Chitosan/hesperidin nanoparticles formulation: a promising approach against ethanol-induced gastric ulcers via Sirt1/FOXO1/PGC-1α/HO-1 pathway.

Hesperidin (Hes) protects different organs from damage by acting as a potent antioxidant and anti-inflammatory. This study aims to evaluate the gastroprotective effects of free hesperidin and its chitosan nanoparticles (HNPs) against ethanol-induced gastric ulcers in rats, hypothesizing that HNPs will enhance bioavailability and therapeutic efficacy due to improved solubility and targeted delivery. HNPs were synthesized via ion gelation and characterized using TEM, SEM, and zeta potential analyses. Key assessments included gastric acidity, histological analysis, and markers of inflammation, oxidative stress, and apoptosis. HNPs significantly decreased gastric acidity, reduced inflammatory and apoptotic markers, and enhanced antioxidant enzyme activities compared to free hesperidin and esomeprazole. Furthermore, Sirt-1, PGC-1α, HO-1, and FOXO1 gene expression were also evaluated. HNPs raised Sirt-1, PGC-1α, HO-1, and downregulated FOXO1, and they suppressed the activities of NF-κB p65, COX-2, IL-1β, CD86, FOXO1 P53, and caspase-3 and increased Sirt-1 activity.
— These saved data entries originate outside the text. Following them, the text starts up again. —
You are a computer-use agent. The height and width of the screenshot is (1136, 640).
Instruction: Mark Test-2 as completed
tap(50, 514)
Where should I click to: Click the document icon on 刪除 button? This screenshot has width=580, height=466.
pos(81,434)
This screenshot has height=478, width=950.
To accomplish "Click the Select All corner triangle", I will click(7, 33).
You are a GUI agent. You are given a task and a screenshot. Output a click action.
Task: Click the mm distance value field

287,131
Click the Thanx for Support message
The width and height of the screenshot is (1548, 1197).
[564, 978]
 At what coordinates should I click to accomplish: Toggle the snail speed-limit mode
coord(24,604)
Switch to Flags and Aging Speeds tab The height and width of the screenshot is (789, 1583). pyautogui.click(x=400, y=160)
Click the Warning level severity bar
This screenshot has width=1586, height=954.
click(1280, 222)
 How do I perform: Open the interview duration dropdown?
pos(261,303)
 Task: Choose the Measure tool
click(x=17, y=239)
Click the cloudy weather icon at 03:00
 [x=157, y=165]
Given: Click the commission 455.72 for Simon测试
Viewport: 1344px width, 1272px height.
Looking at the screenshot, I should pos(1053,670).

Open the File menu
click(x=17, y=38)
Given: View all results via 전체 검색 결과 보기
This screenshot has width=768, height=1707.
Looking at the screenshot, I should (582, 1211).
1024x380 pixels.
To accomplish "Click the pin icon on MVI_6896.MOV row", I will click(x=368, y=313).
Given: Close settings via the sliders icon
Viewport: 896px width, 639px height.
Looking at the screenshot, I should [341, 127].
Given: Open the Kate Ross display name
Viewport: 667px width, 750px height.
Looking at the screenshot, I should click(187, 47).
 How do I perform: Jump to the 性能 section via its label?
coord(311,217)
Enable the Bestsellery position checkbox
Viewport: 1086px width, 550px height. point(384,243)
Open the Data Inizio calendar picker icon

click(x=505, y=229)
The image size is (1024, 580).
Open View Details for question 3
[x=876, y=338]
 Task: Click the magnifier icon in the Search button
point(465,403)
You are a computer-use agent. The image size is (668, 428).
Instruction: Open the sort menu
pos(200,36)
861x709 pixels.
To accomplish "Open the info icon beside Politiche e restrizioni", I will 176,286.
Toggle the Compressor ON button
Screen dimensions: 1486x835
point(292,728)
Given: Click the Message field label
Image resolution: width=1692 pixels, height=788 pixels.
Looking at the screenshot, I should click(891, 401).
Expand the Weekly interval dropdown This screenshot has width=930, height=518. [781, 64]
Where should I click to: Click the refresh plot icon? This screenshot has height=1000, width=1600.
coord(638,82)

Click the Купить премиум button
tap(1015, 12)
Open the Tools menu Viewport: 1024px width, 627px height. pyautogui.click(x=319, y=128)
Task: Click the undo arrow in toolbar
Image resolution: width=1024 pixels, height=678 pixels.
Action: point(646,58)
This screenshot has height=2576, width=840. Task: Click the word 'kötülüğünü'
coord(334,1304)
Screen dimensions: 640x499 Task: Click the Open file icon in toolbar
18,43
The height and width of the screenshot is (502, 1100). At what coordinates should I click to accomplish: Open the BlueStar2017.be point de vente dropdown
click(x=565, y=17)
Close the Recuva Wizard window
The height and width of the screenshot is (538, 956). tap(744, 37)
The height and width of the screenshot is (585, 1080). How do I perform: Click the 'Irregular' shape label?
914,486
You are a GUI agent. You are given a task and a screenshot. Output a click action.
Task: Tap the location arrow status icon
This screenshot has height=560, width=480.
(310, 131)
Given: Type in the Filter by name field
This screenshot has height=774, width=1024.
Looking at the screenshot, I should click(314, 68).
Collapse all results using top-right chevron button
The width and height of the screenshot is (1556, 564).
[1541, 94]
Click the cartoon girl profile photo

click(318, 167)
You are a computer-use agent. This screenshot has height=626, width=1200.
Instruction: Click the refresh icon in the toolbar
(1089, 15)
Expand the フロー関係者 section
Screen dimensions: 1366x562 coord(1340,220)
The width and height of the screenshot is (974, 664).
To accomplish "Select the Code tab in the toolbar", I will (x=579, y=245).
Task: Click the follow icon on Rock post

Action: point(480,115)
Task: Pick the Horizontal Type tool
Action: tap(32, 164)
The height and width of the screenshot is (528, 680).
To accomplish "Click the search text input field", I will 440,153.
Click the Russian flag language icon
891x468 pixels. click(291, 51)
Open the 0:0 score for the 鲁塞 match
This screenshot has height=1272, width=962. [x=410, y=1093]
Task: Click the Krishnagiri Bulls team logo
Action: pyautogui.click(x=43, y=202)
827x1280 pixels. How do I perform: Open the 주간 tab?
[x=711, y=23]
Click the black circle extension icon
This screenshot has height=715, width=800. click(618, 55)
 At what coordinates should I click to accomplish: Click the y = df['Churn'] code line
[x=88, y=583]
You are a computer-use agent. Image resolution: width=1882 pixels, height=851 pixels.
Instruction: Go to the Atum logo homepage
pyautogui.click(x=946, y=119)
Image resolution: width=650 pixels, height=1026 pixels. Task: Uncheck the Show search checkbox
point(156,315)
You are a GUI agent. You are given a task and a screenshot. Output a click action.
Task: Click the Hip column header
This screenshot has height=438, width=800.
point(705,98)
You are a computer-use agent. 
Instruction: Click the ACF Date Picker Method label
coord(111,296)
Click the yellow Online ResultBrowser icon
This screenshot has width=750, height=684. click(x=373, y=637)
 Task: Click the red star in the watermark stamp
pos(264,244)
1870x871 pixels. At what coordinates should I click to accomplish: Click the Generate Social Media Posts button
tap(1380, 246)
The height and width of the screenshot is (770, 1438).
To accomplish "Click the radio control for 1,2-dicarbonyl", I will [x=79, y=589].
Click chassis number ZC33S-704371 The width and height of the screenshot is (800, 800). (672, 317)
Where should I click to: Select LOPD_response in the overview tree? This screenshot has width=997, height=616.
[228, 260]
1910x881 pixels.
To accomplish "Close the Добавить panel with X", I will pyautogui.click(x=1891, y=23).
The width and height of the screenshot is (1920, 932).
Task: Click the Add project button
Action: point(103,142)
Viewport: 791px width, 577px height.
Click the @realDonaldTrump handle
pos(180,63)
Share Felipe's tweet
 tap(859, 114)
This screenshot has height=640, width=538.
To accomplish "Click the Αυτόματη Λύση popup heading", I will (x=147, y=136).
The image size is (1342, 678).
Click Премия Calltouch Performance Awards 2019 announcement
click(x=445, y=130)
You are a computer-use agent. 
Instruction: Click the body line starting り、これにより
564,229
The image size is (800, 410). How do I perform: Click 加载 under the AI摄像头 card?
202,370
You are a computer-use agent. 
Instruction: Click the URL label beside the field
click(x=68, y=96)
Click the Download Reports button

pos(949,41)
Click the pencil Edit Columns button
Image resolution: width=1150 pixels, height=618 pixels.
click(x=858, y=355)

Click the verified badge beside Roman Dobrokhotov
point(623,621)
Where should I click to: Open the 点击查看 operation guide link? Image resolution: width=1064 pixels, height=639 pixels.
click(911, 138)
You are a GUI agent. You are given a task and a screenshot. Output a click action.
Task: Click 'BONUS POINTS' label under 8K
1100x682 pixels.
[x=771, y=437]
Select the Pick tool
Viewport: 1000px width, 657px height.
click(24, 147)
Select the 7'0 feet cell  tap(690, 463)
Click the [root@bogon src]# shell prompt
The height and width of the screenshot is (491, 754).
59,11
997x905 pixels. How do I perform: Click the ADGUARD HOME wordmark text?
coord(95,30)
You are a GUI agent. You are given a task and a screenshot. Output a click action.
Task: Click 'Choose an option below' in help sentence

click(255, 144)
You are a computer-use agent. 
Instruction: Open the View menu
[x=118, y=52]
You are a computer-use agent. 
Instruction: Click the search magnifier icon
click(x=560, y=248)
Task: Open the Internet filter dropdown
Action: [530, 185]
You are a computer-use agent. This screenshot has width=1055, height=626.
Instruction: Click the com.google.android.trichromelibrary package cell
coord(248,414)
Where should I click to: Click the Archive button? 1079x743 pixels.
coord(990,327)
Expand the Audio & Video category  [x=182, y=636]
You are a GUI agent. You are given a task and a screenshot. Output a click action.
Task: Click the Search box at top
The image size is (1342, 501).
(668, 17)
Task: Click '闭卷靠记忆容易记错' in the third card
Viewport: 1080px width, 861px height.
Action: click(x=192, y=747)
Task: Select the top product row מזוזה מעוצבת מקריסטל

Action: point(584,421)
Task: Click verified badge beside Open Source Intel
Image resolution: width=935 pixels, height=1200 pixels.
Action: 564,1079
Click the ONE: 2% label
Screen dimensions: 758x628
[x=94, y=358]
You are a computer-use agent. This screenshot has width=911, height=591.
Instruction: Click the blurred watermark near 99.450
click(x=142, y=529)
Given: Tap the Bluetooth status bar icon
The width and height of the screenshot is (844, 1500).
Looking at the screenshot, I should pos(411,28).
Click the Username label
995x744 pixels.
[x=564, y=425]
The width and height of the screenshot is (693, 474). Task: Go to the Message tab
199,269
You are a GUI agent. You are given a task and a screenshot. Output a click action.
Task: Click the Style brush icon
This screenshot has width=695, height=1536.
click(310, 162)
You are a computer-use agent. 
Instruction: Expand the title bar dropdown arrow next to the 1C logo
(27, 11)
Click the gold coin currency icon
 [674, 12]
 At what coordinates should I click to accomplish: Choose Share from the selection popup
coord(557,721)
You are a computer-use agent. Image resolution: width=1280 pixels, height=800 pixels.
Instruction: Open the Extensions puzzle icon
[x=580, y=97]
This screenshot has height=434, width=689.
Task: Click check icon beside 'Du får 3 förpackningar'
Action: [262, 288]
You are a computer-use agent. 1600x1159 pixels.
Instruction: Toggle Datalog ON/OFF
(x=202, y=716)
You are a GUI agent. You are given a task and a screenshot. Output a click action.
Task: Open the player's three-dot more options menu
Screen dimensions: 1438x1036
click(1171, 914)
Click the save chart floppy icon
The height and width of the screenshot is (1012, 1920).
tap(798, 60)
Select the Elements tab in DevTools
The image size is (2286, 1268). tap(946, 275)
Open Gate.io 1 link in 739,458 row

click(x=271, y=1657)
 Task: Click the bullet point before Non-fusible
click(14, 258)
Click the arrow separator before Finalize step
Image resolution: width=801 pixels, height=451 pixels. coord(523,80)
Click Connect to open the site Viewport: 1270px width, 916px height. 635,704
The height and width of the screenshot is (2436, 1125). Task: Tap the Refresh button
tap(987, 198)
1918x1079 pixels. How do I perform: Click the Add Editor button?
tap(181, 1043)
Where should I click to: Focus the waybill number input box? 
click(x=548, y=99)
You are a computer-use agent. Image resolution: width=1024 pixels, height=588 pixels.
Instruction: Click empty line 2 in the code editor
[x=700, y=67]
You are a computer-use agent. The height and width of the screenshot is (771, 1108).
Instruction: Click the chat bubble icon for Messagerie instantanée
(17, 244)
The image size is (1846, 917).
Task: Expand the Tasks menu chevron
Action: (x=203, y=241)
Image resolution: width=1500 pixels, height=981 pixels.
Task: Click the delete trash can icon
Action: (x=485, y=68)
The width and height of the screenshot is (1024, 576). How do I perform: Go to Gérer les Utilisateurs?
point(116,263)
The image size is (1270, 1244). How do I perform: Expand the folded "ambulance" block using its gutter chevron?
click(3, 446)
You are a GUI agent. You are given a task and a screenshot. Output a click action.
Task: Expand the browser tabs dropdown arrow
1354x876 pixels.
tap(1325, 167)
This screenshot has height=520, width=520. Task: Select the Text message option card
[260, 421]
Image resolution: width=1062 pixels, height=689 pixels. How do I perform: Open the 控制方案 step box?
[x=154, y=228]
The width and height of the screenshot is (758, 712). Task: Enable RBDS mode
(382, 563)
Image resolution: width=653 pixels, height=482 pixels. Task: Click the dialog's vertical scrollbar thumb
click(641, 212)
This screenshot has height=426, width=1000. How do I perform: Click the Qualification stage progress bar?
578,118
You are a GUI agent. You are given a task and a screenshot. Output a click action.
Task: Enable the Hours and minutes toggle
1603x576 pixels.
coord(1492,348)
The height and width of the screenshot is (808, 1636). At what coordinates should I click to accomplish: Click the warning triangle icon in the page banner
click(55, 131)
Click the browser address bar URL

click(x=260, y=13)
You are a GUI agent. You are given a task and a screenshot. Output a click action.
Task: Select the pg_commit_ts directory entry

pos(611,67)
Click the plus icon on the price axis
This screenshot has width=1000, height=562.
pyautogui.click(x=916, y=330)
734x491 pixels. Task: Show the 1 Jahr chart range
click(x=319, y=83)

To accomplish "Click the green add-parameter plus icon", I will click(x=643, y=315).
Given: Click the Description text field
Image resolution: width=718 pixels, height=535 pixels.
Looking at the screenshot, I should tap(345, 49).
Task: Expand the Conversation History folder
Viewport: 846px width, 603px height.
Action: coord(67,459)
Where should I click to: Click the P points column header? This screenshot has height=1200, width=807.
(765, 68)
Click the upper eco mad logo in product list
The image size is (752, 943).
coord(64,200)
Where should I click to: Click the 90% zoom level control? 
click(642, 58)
HNPs treatment notably restored antioxidant enzyme activity, reduced oxidative stress and inflammatory markers, and improved histological outcomes more effectively than free hesperidin and esomeprazole. These results indicate that chitosan nanoparticles significantly enhance the gastroprotective effects of hesperidin against ethanol-induced gastric ulcers, potentially offering a more effective therapeutic strategy. Further research should explore the clinical applications of HNPs in human subjects.